§ **EXERCISE TASKS**
(A) Answer from the captcha recognition page, one line per answer, marked like the questions:
(i) On average, how many seconds does a human take to solve one of these CAPTCHAs?
(ii) What size are the images in the dataset?
(iii) Which transformation is listed third among those applied to the data?
(B) From the captcha recognition page, retype word for word the part that opens with the words containing "Problem Definition" and closes with "captcha images correctly.".

§ **PAGE TEXT**
-*-*-

Captcha Recognition

Overview

Captcha Recognition

Problem Definition

CAPTCHA (Completely Automated Public Turing Test to tell Computers and Humans Apart) is an automated test created to prevent websites from being repeatedly accessed by an automatic program in a short period of time and wasting network resources. Among all the CAPTCHAs, commonly used types contain low resolution, deformed characters with character adhesions and background noise, which the user must read and type correctly into an input box. This is a relatively simple task for humans, taking an average of 10 seconds to solve, but it presents a difficulty for computers, because such noise makes it difficult for a program to differentiate the characters from them. The main objective of this project is to recognize the target numbers in the captcha images correctly.

The mainstream CAPTCHA is based on visual representation, including images such as letters and text. Traditional CAPTCHA recognition includes three steps: image pre-processing, character segmentation, and character recognition. Traditional methods have generalization capabilities and robustness for different types of CAPTCHA. The stickiness is poor. As a kind of deep neural network, convolutional neural network has shown excellent performance in the field of image recognition, and it is much better than traditional machine learning methods. Compared with traditional methods, the main advantage of CNN lies in the convolutional layer in which the extracted image features have strong expressive ability, avoiding the problems of data pre-processing and artificial design features in traditional recognition technology. Although CNN has achieved certain results, the recognition effect of complex CAPTCHA is insufficient

Dataset

The dataset contains CAPTCHA images. The images are 5 letter words, and have noise applied (blur and a line). They are of size 200 x 50. The file name is same as the image letters.
Link for the dataset: https://www.kaggle.com/fournierp/captcha-version-2-images

image

Image Pre-Processing

Three transformations have been applied to the data:

  1. Adaptive Thresholding
  2. Morphological transformations
  3. Gaussian blurring

Adaptive Thresholding

Thresholding is the process of converting a grayscale image to a binary image (an image that contains only black and white pixels). This process is explained in the steps below: • A threshold value is determined according to the requirements (Say 128). • The pixels of the grayscale image with values greater than the threshold (>128) are replaced with pixels of maximum pixel value(255). • The pixels of the grayscale image with values lesser than the threshold (<128) are replaced with pixels of minimum pixel value(0). But this method doesn’t perform well on all images, especially when the image has different lighting conditions in different areas. In such cases, we go for adaptive thresholding. In adaptive thresholding the threshold value for each pixel is determined individually based on a small region around it. Thus we get different thresholds for different regions of the image and so this method performs well on images with varying illumination.

-*-*-

§ **DATA SECTION**
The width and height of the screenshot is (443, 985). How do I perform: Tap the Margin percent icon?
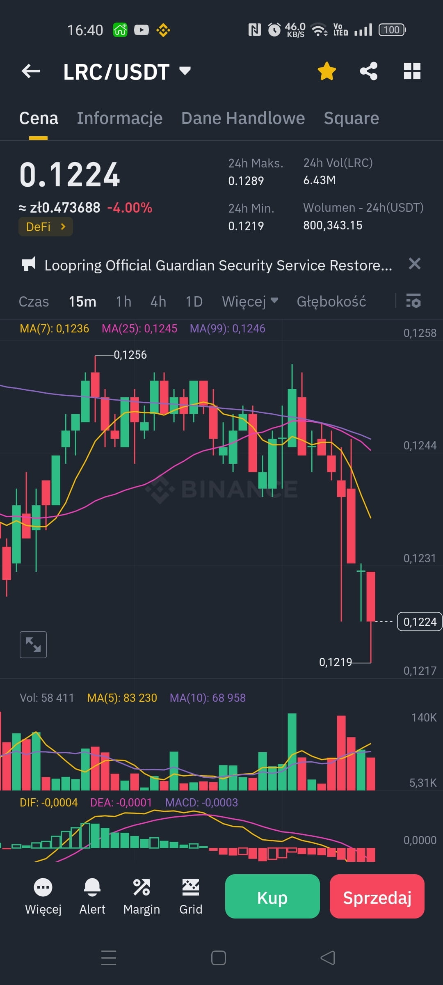coord(142,887)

-*-*-

§ **EXERCISE RESPONSES**
(A)
(i) 10 seconds
(ii) 200 x 50
(iii) Gaussian blurring

(B)
Problem Definition

CAPTCHA (Completely Automated Public Turing Test to tell Computers and Humans Apart) is an automated test created to prevent websites from being repeatedly accessed by an automatic program in a short period of time and wasting network resources. Among all the CAPTCHAs, commonly used types contain low resolution, deformed characters with character adhesions and background noise, which the user must read and type correctly into an input box. This is a relatively simple task for humans, taking an average of 10 seconds to solve, but it presents a difficulty for computers, because such noise makes it difficult for a program to differentiate the characters from them. The main objective of this project is to recognize the target numbers in the captcha images correctly.